A Justiça do Rio de Janeiro determinou nova ordem de prisão contra o goleiro Bruno Fernandes de Souza após o ex-jogador descumprir regras impostas no livramento condicional. A decisão recoloca em evidência nacional o caso envolvendo Eliza Samudio, um dos episódios criminais mais marcantes do país.
A Vara de Execuções Penais decidiu revogar o livramento condicional de Bruno depois que foi constatado que ele viajou para o Acre sem autorização judicial, contrariando uma das condições impostas para manutenção do benefício. Pela regra, ele não poderia sair do estado do Rio de Janeiro sem autorização prévia da Justiça.

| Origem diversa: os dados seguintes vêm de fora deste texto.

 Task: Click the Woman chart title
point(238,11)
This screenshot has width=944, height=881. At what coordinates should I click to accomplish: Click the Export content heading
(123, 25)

A decisão também menciona que Bruno publicou uma imagem no Maracanã, em horário que levantou questionamento sobre o cumprimento do recolhimento noturno obrigatório, outra condição exigida no benefício.
O Ministério Público do Estado do Rio de Janeiro pediu que Bruno retornasse ao regime fechado, mas a Justiça acolheu parcialmente o pedido e determinou o retorno ao regime semiaberto. Nesse modelo, o condenado pode exercer atividades durante o dia, desde que autorizado, mas deve permanecer recolhido em unidade prisional ou local determinado durante a noite.
Até a última atualização, não havia confirmação oficial de que Bruno já tivesse sido localizado ou apresentado às autoridades para cumprimento imediato do mandado. A ordem judicial já foi expedida e poderá ser cumprida a qualquer momento.
A defesa do goleiro Bruno informou anteriormente que pretende recorrer e sustenta que ele vinha cumprindo regularmente as exigências judiciais nos últimos anos. Até agora, Bruno não se manifestou publicamente após a nova decisão.
Bruno cumpre pena superior a 22 anos de prisão pelo assassinato de Eliza Samudio, crime ocorrido em 2010 e que gerou enorme repercussão em todo o Brasil. O caso segue sendo lembrado sempre que surgem novos desdobramentos judiciais ligados à execução da pena.
A nova decisão reacende o debate sobre o rigor do sistema penal em casos de livramento condicional: uma viagem sem autorização ou uma simples publicação pública fora das regras pode ser suficiente para derrubar imediatamente um benefício concedido pela Justiça.